The Kosi river in north Bihar, which meandered through 15 different channels over 160 kms for 250 years, was finally ‘tamed’ in 1962-63. To arrest her strong currents, embankments were built on either side of its westernmost 8 to16 km-wide channel. However, this move also ended up entrapping 12 lakh population. Over the past 50 years, two generations of people living on this 160-km-wide stretch have forgotten how their forefathers lived with the floods, came up with a decent farm produce, and slept in peace trusting that Kosi would never bother them.

A bridge that collapsed and got buried under the silt at Birpur. It was one of the first casualties of the 2008 floods following the Kusaha breach. Pic: Surekha Sule.

Although the people have been witnessing adverse consequences of this ‘intervention’ ever since the embankments were built, the worst possible disaster struck them when a breach at Kusaha in Nepal on August 18, 2008, turned them into paupers overnight taking away their peace forever. The fertile soil they had so fondly tended to was transformed into wasteland with heavy sand silt. The victims entrapped within have been wailing over this predicament for five decades, in vain. Now those living outside the embankments have also joined the chorus. Whose benefit and security are these embankments for? Isn’t it a lose-lose situation?

The Kosi yatra

I was part of the 12-member media team that toured the Kosi basin along with the members of Barh Mukti Abhiyan and Kosi Adhyayan Dal recently. The ruined roads, caved-in bridges, collapsed houses, and sand-cast farms grimly reminded us of the horror left behind by the 2008 flash floods. We drove miles and miles through the white soft sand dotted with a few green patches and large water-logged areas covered with deadly hyacinth. Human habitation on either side of the rough-hewn road did not seem to end as people prefer staying closer to the roads for quick escape. Except for the embankments and a few elevations, there were no safe spots.

Even now, the people have nothing to work on. Distress migration to Delhi, Kolkata, Punjab, Haryana, etc., is rampant.
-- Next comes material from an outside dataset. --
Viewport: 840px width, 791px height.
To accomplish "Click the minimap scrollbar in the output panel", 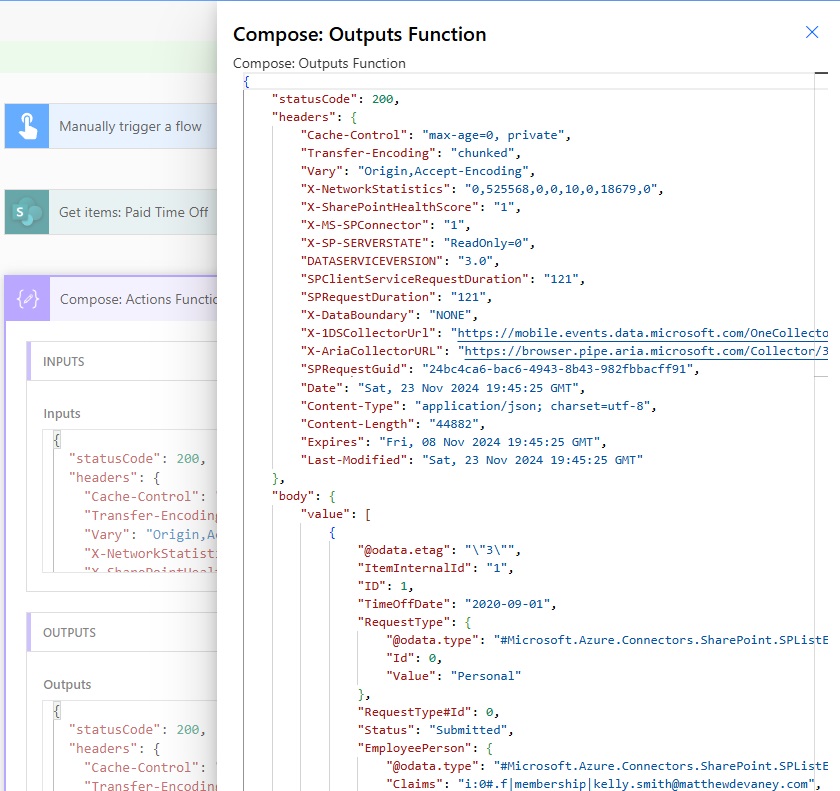I will pyautogui.click(x=821, y=225).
The Kosi yatra commenced at Khagaria – known as Saat Nadiyonka Sasuraal (Seven Rivers’ Marital Home) as all the seven rivers of north Bihar converge upon Khagaria (see map) which comes under the spell of floods each year without fail. With Saharsa as our base camp, the visits included three categories: the 2008 flood victims’ area in Supaul, the villages within the embankments, and the settlements (officially called ‘encroachments’) on the embankments.


“We were in difficulty before the breach…. We haven’t slept peacefully even after the breach was plugged. Our woes continue to torment us. The roads and the bridges have not been restored. We have no electricity since 1984.”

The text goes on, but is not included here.